そのオフトジャパンをけん引していたのは、言うまでもなくカズだった。1次予選は8試合で8ゴール。最終予選でも1分け1敗という最悪のスタートを切り、最下位に低迷した状況で朝鮮民主主義人民共和国から2ゴールを叩き込んで蘇らせた。オフト監督は2戦目まで採用していたカズと高木琢也の2トップを、この3戦目から中山雅史をセンターフォワードに据え、長谷川健太を右ウイング、そしてカズを左ウイングに置く布陣に変更。トップ下でラモスが攻撃のタクトを振るった。そして続く韓国戦もカズのゴールで勝利し、悲願成就へ王手を掛けていた。

迎えたイラク戦も前半開始早々にカズのゴールで先制。後半に追いつかれるも、神懸かり的な活躍でスーパーサブからレギュラーを奪取した中山が69分に勝ち越しゴールを挙げる。

そして――イラクが右CKを獲得したのは、時計の針が後半45分を回った直後だった。相手が選択したのはショートコーナー。想定外の展開にあわててカズがボールホルダーとの距離を詰める。しかし、疲労は極限まで達していたのだろう。切り返した相手にあっさりと置き去りにされ、それでも食らいついて最後は必死に右足を伸ばしたが、クロスはそのわずか先をかすめていった。

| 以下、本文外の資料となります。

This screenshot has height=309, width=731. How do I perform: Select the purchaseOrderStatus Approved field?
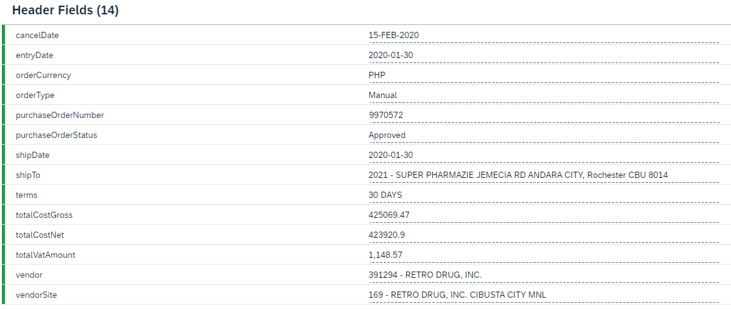[x=544, y=135]
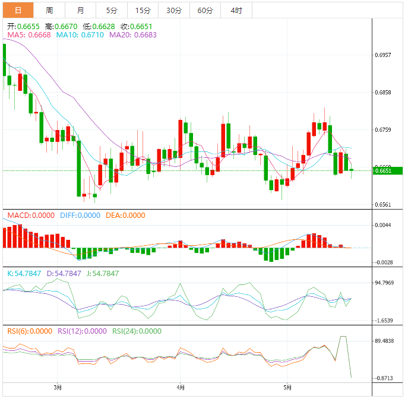The width and height of the screenshot is (408, 399).
Task: Click the MA10 moving average legend
Action: 80,36
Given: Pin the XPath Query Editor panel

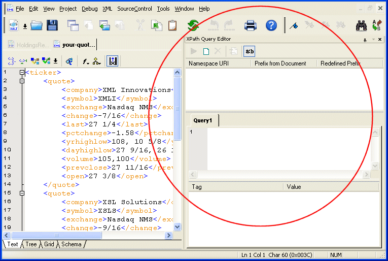Looking at the screenshot, I should pyautogui.click(x=365, y=40).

距離にして10センチあるかないか。それでも、「惜しかった」という言葉は何の慰めにもならない。クロスを許した自分が悪い。オムラム・サムランに決められたヘディングゴールの責任を一身に背負うかのように、カズはその場にひざまずいてしばらく動けなかった。

■日の丸への畏敬の念

世界を見渡せば、同じような経験をしたチームは枚挙にいとまがない。この20日後、ホームでヨーロッパ予選の最終戦を迎えたフランスは、ブルガリアに終了間際の失点でアメリカ行きを逃している。強豪と呼ばれる国々はそのたびに、悔しさを糧にはい上がってきた。そこで原動力の一つとなるのは、ファンやサポーターから浴びせられる厳しいブーイングや忌憚のない批判。だからこそ「これじゃあダメなんだよ」という言葉が、思わずカズの口を突いたのだろう。

静岡学園高を1年で中退し、日本をW杯に導くという大志を抱いて、単身ブラジルへ渡った。苦労を重ねながらプロになったカズは、誰よりもブーイングや批判の意味を理解していた。

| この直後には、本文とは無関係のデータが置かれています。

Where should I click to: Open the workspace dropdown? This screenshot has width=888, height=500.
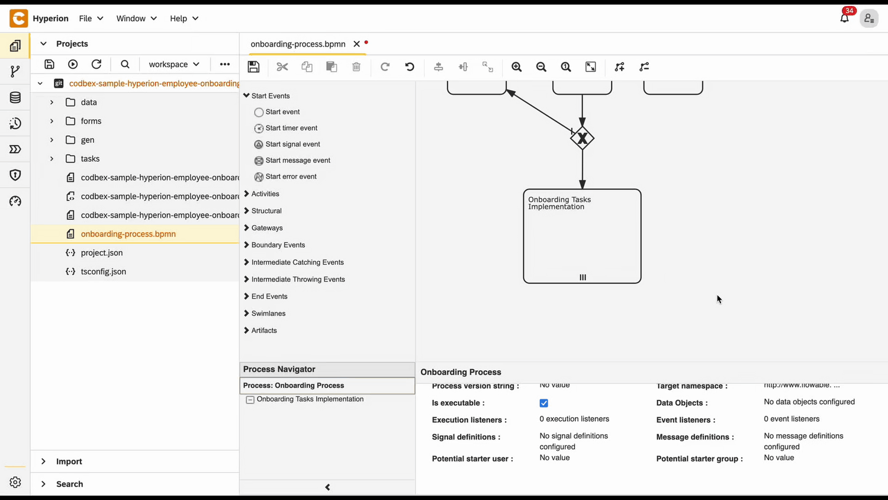coord(173,64)
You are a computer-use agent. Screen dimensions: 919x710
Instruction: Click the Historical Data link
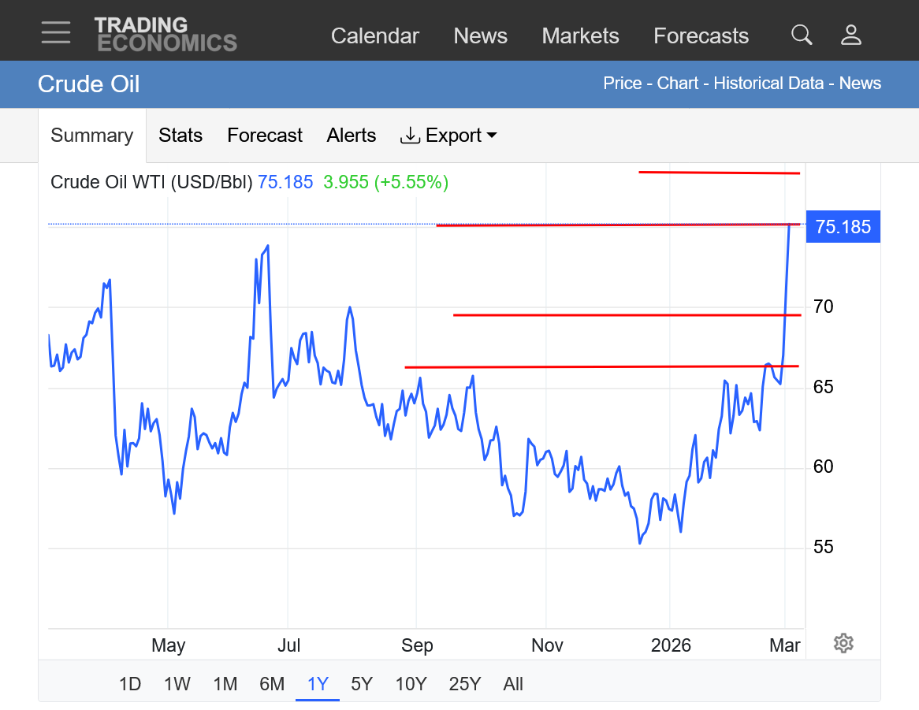click(x=768, y=84)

ただ、その一方でホッとした部分もあったのではないか。プロの歴史が浅い日本に、独自のサッカー文化が宿りつつある。日本代表の戦いぶりに魂を揺さぶられ、誰もが悔しさと悲しみを共有していた。ともに手を取り合って、1998年のフランス大会を目指そう――見出しを通じてそんな思いが伝わったのだろうか。

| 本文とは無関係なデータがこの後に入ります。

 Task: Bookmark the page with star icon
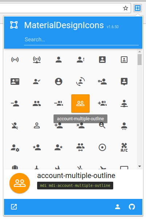pyautogui.click(x=126, y=8)
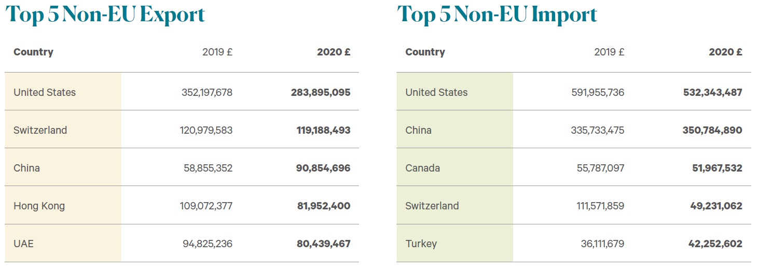Select Turkey 2020 value 42,252,602
Viewport: 758px width, 270px height.
point(715,244)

ホテルを出発する間際、カズは小さな声で「ありがとう」とも言った。

あれから24年。心技体ともに絶好調だった26歳のカズは、今年でプロ32年目を迎えた。50歳になった今シーズンもJ2の横浜FCでボールを追っている。

「現役である以上は日本代表入りを目指す」

2017-10-27-kazu02.jpgJ.LEAGUE PHOTOS

口ぐせにもなっている日の丸への畏敬の念。その原動力はサッカーが誰よりも好きだという情熱と、“ドーハの悲劇”から一夜明けて、人知れず流した涙にあると今でも思っている。